DATA EXCERPTS:
=-=-=-=-=

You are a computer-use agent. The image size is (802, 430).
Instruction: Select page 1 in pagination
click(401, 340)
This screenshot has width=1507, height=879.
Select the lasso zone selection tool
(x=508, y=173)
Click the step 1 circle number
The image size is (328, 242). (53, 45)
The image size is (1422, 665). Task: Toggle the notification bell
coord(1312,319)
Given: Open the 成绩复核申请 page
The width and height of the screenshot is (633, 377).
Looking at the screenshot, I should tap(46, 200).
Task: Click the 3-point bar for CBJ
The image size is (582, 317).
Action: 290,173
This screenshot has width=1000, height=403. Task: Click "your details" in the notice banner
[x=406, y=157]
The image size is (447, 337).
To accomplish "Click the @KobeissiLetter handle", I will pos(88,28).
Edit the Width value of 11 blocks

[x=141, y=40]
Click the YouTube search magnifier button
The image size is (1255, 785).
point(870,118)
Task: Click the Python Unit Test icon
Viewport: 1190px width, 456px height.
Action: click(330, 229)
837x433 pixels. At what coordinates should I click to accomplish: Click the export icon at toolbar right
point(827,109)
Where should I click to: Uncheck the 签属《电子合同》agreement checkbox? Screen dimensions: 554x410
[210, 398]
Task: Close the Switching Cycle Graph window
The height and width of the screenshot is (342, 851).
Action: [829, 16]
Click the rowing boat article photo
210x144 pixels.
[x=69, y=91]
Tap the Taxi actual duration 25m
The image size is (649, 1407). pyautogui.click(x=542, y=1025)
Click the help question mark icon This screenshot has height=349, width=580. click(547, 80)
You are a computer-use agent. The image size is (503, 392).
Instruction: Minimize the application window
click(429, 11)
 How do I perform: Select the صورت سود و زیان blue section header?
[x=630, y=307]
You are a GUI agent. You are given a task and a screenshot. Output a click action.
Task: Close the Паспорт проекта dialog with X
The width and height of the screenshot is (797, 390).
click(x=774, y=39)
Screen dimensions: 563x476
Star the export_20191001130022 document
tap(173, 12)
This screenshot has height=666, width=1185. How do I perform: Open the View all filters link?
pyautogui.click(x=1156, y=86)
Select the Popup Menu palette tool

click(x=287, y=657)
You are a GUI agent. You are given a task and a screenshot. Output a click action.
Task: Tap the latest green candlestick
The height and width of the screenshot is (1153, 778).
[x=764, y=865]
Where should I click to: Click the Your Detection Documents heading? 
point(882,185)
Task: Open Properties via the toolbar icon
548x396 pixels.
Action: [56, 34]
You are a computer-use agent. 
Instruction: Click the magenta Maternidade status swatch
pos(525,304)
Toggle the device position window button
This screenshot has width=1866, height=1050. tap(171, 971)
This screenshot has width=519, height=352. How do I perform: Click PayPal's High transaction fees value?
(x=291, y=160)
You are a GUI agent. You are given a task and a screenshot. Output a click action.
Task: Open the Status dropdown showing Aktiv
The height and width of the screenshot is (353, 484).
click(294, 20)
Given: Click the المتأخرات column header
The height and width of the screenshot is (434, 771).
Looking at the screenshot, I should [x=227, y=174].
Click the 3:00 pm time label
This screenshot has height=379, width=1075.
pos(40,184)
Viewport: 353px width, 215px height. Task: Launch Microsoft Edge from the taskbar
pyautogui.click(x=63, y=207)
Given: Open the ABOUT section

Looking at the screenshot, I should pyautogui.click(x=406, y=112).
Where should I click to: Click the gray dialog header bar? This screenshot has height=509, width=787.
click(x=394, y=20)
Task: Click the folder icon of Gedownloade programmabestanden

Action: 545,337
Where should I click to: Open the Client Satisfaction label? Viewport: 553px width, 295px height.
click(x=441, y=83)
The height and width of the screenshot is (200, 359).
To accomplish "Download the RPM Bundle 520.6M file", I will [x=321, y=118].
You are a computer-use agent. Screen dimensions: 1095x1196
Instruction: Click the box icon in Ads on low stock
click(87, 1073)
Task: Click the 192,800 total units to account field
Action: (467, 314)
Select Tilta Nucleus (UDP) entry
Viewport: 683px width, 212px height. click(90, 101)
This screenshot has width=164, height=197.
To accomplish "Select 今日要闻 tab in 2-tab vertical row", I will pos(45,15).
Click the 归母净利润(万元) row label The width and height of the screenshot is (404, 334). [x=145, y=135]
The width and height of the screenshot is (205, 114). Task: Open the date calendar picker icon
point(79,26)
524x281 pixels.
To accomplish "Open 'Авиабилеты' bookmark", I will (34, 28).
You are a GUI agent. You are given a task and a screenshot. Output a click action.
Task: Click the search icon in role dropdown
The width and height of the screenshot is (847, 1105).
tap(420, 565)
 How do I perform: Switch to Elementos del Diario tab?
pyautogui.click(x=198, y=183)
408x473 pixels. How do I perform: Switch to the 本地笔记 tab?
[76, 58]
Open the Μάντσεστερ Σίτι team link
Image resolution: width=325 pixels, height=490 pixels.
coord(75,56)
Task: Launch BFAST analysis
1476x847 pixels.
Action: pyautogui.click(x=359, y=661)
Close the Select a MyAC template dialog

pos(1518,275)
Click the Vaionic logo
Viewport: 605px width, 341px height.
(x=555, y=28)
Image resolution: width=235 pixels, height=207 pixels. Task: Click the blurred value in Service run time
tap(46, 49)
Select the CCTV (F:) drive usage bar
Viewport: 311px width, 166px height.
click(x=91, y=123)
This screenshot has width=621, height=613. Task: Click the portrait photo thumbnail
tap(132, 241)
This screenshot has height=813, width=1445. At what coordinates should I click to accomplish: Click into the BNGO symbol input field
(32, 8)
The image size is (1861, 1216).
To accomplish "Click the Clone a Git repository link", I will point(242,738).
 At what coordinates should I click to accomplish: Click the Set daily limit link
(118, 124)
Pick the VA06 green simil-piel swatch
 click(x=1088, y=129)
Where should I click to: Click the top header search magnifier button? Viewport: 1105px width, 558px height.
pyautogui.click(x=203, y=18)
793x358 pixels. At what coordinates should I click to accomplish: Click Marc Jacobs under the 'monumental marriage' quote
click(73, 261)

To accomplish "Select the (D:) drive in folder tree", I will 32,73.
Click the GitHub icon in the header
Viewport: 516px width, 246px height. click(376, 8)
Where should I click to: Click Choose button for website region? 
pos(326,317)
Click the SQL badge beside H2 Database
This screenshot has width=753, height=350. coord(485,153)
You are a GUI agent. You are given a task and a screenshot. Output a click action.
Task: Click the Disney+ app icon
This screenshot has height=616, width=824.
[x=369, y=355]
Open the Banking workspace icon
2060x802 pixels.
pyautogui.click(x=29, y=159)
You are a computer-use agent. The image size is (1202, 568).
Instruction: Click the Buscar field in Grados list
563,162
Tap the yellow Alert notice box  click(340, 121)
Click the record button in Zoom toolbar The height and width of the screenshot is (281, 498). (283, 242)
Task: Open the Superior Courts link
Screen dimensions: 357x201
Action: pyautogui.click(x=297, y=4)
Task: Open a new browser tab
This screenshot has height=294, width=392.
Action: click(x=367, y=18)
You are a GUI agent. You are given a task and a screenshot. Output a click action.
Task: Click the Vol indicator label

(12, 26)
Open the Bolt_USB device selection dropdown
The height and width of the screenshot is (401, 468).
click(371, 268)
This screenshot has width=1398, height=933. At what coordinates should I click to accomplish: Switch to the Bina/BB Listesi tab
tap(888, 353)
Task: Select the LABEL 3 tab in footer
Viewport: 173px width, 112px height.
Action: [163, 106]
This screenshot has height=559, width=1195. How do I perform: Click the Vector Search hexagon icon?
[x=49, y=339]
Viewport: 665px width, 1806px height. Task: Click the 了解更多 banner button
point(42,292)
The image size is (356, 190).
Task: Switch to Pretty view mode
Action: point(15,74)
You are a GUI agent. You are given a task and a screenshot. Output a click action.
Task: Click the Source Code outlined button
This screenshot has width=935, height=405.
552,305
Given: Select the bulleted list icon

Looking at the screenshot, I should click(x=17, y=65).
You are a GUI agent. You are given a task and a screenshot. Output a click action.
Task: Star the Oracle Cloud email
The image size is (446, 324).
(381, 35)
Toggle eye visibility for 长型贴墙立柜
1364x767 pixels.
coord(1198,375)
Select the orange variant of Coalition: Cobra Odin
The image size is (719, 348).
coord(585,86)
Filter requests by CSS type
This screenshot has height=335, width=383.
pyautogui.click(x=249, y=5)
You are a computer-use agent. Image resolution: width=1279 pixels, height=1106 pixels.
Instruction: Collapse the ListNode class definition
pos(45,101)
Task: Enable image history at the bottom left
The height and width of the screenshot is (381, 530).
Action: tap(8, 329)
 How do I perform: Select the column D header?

=-=-=-=-=

SHORT EXERCISE:
Reproduce the listing from its first line through the line that contains "[x=141, y=40]", inclusive, replacing "pagination" with "the pager" and changing nothing else.

FINAL ANSWER:
You are a computer-use agent. The image size is (802, 430).
Instruction: Select page 1 in the pager
click(401, 340)
This screenshot has width=1507, height=879.
Select the lasso zone selection tool
(x=508, y=173)
Click the step 1 circle number
The image size is (328, 242). (53, 45)
The image size is (1422, 665). Task: Toggle the notification bell
coord(1312,319)
Given: Open the 成绩复核申请 page
The width and height of the screenshot is (633, 377).
Looking at the screenshot, I should tap(46, 200).
Task: Click the 3-point bar for CBJ
The image size is (582, 317).
Action: 290,173
This screenshot has width=1000, height=403. Task: Click "your details" in the notice banner
[x=406, y=157]
The image size is (447, 337).
To accomplish "Click the @KobeissiLetter handle", I will pos(88,28).
Edit the Width value of 11 blocks

[x=141, y=40]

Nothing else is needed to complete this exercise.